Of the five major primate groups in our family tree, four are rife with violent behavior and/or the sort of chauvinist social hierarchies we’ve seen in human beings over the course of history. Orangatans rape; chimpanzees raid and murder and kill infants, and force unwilling female chimps into sexual activity. Gorillas have a harem organization; baboons kill each other, fight over females and also force females into sexual activity. In fact, there are precious few of the things we might traditionally define as "sin" or "evil" that is not already prevalent somewhere in the primate world.
So which primate is the exception? Only recently have scientists begun to study a primate once incorrectly classified as a chimpanzee, now called a "bonobo." bonobo society is perhaps the first to be found where males and females are equal, and male violence is contained by females banding together to protect each other from the larger males.
"…The females don’t often have to assert their power," the book tells us about these gentle Congo River apes. "Occasionally a male may lose his temper, attacking a female badly enough to tear her ear, for example. But such cases, as Kano’s research makes clear, are very unusual. Males rarely attack females (half as often as they attack each other), and when they do, they are liable to be driven off by a gang of females."

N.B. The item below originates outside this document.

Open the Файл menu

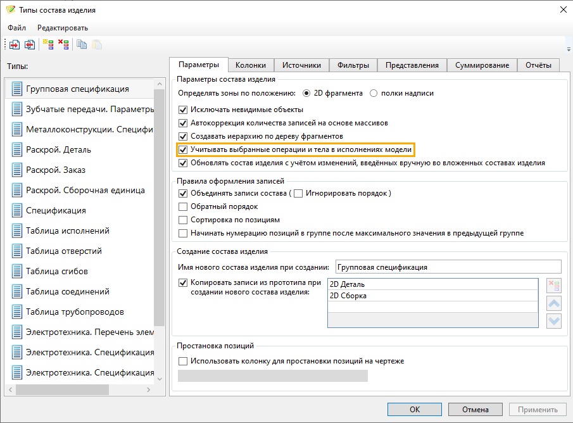[17, 28]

And liberated these chicks are. Unlike other ape or even non-primate species, female bonobos can get laid any time, any place. They will copulate freely in front of the other males—something that would greatly distress a troop of chimps or gorillas, and cause the alpha male and his subordinates to drive the copulating male off. The male bonobos, on the other hand, look on casually, sometimes quietly waiting their turn with the available female.
bonobo ladies are not above indulging in a little lesbian sex. According to the local natives, who call it "hoka-hoka", bonobo females will engage in a sort of sexual activity that resembles missionary sex but which involves rubbing the genitals together and resulting in what looks very much like orgasm for both.
It’s scandalous stuff, all right. But it makes you wonder if humans can’t evolve past their own violent, female-possessive tendencies, since male bonobos are bigger and stronger than the females and could dominate them like all their other primate cousins if only the chicks didn’t band together and keep them in their place.
humans are closer to chimpanzees than any other animal species (we share 99.6% of their DNA material), and we are *their* closest relatives as well. And chimps certainly act a lot like humans—or maybe we should say that humans act a lot like chimps. Chimpanzees appear to murder interlopers or even their own for no other apparent reason than for the sheer "fun" of it. They kill infant babies (as do gorillas, although probably for different reasons) just like humans are known to do, they threaten uncompliant females into sexual submission just like some human men do, and they raid other chimp colonies for food and to conquer and kill the foreign chimps, just like our armies do.
So human men may be violent because of their evolutionary origins, and not because of any "original sin"; but the good news is that, like the bonobos, we can rise above it. We are not slaves to our nature like our jungle cousins, and therein lies the difference.
so i guess there is hope after all..the animal instinct inside of us..it can be tamed..phew!